Stored records:
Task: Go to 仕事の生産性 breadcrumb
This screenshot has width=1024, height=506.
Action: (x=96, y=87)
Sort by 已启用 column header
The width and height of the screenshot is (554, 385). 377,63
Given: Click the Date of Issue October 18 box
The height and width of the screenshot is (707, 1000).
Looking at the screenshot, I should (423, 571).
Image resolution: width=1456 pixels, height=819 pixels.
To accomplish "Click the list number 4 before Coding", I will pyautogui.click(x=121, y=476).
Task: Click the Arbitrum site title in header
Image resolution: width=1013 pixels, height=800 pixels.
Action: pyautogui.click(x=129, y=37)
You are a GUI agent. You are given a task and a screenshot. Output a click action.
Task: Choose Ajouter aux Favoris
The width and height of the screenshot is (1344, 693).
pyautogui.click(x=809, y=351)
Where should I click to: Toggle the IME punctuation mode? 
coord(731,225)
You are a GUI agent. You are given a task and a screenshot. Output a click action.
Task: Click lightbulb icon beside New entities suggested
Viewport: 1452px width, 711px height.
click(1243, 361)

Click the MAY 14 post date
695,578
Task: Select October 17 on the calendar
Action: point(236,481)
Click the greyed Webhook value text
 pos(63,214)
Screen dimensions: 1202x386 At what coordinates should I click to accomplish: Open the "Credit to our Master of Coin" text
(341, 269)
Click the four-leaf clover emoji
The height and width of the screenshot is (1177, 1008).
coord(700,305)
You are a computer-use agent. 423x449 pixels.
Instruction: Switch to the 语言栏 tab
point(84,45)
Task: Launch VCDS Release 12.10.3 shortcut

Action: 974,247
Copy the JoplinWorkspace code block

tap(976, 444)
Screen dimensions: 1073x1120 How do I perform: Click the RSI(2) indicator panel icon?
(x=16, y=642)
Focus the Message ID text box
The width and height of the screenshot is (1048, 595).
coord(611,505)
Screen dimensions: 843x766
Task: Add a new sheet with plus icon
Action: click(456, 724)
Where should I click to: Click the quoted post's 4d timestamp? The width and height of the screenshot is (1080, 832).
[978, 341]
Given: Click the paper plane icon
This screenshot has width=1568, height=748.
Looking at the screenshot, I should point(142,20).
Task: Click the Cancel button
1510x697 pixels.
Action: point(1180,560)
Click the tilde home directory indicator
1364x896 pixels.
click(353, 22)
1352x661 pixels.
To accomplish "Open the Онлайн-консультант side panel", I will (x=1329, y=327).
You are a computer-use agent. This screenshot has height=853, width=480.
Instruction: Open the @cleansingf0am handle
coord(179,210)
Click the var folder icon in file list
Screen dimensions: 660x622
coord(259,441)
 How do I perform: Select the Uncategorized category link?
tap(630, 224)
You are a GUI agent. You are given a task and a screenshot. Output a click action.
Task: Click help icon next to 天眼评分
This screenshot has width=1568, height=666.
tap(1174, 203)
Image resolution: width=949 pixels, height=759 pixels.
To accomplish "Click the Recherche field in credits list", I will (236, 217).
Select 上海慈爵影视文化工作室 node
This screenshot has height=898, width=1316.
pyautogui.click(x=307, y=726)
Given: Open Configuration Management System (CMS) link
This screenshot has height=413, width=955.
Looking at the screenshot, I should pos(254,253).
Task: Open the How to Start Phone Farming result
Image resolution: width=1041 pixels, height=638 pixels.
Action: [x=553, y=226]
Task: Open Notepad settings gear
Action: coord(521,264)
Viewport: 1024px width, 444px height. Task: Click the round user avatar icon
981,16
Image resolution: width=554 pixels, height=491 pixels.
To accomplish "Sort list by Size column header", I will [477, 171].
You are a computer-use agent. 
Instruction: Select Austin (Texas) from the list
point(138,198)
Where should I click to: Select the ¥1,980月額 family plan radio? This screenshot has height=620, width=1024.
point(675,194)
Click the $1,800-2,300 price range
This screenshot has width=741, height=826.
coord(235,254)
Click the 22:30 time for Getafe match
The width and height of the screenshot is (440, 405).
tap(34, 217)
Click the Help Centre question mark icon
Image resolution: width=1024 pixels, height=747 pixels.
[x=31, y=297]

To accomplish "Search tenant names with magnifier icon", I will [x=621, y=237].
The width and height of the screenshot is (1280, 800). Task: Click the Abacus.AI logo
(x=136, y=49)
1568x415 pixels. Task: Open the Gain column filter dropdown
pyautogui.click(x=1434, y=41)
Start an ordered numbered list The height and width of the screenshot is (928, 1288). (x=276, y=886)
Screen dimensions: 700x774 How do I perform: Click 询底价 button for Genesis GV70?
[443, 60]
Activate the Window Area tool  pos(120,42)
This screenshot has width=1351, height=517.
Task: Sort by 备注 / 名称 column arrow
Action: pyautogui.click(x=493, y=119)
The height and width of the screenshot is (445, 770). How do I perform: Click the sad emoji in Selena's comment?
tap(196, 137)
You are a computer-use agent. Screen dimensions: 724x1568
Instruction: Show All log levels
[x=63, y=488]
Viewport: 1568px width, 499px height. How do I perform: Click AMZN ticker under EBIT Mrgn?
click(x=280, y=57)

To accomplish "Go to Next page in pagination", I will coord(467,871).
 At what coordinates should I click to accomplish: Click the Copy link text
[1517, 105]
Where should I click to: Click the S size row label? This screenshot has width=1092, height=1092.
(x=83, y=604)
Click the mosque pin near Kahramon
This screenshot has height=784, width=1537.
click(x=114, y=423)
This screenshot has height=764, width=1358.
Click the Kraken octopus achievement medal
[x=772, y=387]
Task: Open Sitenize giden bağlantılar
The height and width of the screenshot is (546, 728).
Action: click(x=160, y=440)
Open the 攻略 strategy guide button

TASK DIRECTIONS
Word for word, copy out the records.

EXPECTED OUTPUT
Task: Go to 仕事の生産性 breadcrumb
This screenshot has width=1024, height=506.
Action: (x=96, y=87)
Sort by 已启用 column header
The width and height of the screenshot is (554, 385). 377,63
Given: Click the Date of Issue October 18 box
The height and width of the screenshot is (707, 1000).
Looking at the screenshot, I should (423, 571).
Image resolution: width=1456 pixels, height=819 pixels.
To accomplish "Click the list number 4 before Coding", I will pyautogui.click(x=121, y=476).
Task: Click the Arbitrum site title in header
Image resolution: width=1013 pixels, height=800 pixels.
Action: pyautogui.click(x=129, y=37)
You are a GUI agent. You are given a task and a screenshot. Output a click action.
Task: Choose Ajouter aux Favoris
The width and height of the screenshot is (1344, 693).
pyautogui.click(x=809, y=351)
Where should I click to: Toggle the IME punctuation mode? 
coord(731,225)
You are a GUI agent. You are given a task and a screenshot. Output a click action.
Task: Click lightbulb icon beside New entities suggested
Viewport: 1452px width, 711px height.
click(1243, 361)

Click the MAY 14 post date
695,578
Task: Select October 17 on the calendar
Action: point(236,481)
Click the greyed Webhook value text
 pos(63,214)
Screen dimensions: 1202x386 At what coordinates should I click to accomplish: Open the "Credit to our Master of Coin" text
(341, 269)
Click the four-leaf clover emoji
The height and width of the screenshot is (1177, 1008).
coord(700,305)
You are a computer-use agent. 423x449 pixels.
Instruction: Switch to the 语言栏 tab
point(84,45)
Task: Launch VCDS Release 12.10.3 shortcut

Action: 974,247
Copy the JoplinWorkspace code block

tap(976, 444)
Screen dimensions: 1073x1120 How do I perform: Click the RSI(2) indicator panel icon?
(x=16, y=642)
Focus the Message ID text box
The width and height of the screenshot is (1048, 595).
coord(611,505)
Screen dimensions: 843x766
Task: Add a new sheet with plus icon
Action: click(456, 724)
Where should I click to: Click the quoted post's 4d timestamp? The width and height of the screenshot is (1080, 832).
[978, 341]
Given: Click the paper plane icon
This screenshot has width=1568, height=748.
Looking at the screenshot, I should point(142,20).
Task: Click the Cancel button
1510x697 pixels.
Action: point(1180,560)
Click the tilde home directory indicator
1364x896 pixels.
click(353, 22)
1352x661 pixels.
To accomplish "Open the Онлайн-консультант side panel", I will (x=1329, y=327).
You are a computer-use agent. This screenshot has height=853, width=480.
Instruction: Open the @cleansingf0am handle
coord(179,210)
Click the var folder icon in file list
Screen dimensions: 660x622
coord(259,441)
 How do I perform: Select the Uncategorized category link?
tap(630, 224)
You are a GUI agent. You are given a task and a screenshot. Output a click action.
Task: Click help icon next to 天眼评分
This screenshot has width=1568, height=666.
tap(1174, 203)
Image resolution: width=949 pixels, height=759 pixels.
To accomplish "Click the Recherche field in credits list", I will (236, 217).
Select 上海慈爵影视文化工作室 node
This screenshot has height=898, width=1316.
pyautogui.click(x=307, y=726)
Given: Open Configuration Management System (CMS) link
This screenshot has height=413, width=955.
Looking at the screenshot, I should pos(254,253).
Task: Open the How to Start Phone Farming result
Image resolution: width=1041 pixels, height=638 pixels.
Action: [x=553, y=226]
Task: Open Notepad settings gear
Action: coord(521,264)
Viewport: 1024px width, 444px height. Task: Click the round user avatar icon
981,16
Image resolution: width=554 pixels, height=491 pixels.
To accomplish "Sort list by Size column header", I will [477, 171].
You are a computer-use agent. 
Instruction: Select Austin (Texas) from the list
point(138,198)
Where should I click to: Select the ¥1,980月額 family plan radio? This screenshot has height=620, width=1024.
point(675,194)
Click the $1,800-2,300 price range
This screenshot has width=741, height=826.
coord(235,254)
Click the 22:30 time for Getafe match
The width and height of the screenshot is (440, 405).
tap(34, 217)
Click the Help Centre question mark icon
Image resolution: width=1024 pixels, height=747 pixels.
[x=31, y=297]

To accomplish "Search tenant names with magnifier icon", I will [x=621, y=237].
The width and height of the screenshot is (1280, 800). Task: Click the Abacus.AI logo
(x=136, y=49)
1568x415 pixels. Task: Open the Gain column filter dropdown
pyautogui.click(x=1434, y=41)
Start an ordered numbered list The height and width of the screenshot is (928, 1288). (x=276, y=886)
Screen dimensions: 700x774 How do I perform: Click 询底价 button for Genesis GV70?
[443, 60]
Activate the Window Area tool  pos(120,42)
This screenshot has width=1351, height=517.
Task: Sort by 备注 / 名称 column arrow
Action: pyautogui.click(x=493, y=119)
The height and width of the screenshot is (445, 770). How do I perform: Click the sad emoji in Selena's comment?
tap(196, 137)
You are a computer-use agent. Screen dimensions: 724x1568
Instruction: Show All log levels
[x=63, y=488]
Viewport: 1568px width, 499px height. How do I perform: Click AMZN ticker under EBIT Mrgn?
click(x=280, y=57)

To accomplish "Go to Next page in pagination", I will coord(467,871).
 At what coordinates should I click to accomplish: Click the Copy link text
[1517, 105]
Where should I click to: Click the S size row label? This screenshot has width=1092, height=1092.
(x=83, y=604)
Click the mosque pin near Kahramon
This screenshot has height=784, width=1537.
click(x=114, y=423)
This screenshot has height=764, width=1358.
Click the Kraken octopus achievement medal
[x=772, y=387]
Task: Open Sitenize giden bağlantılar
The height and width of the screenshot is (546, 728).
Action: click(x=160, y=440)
Open the 攻略 strategy guide button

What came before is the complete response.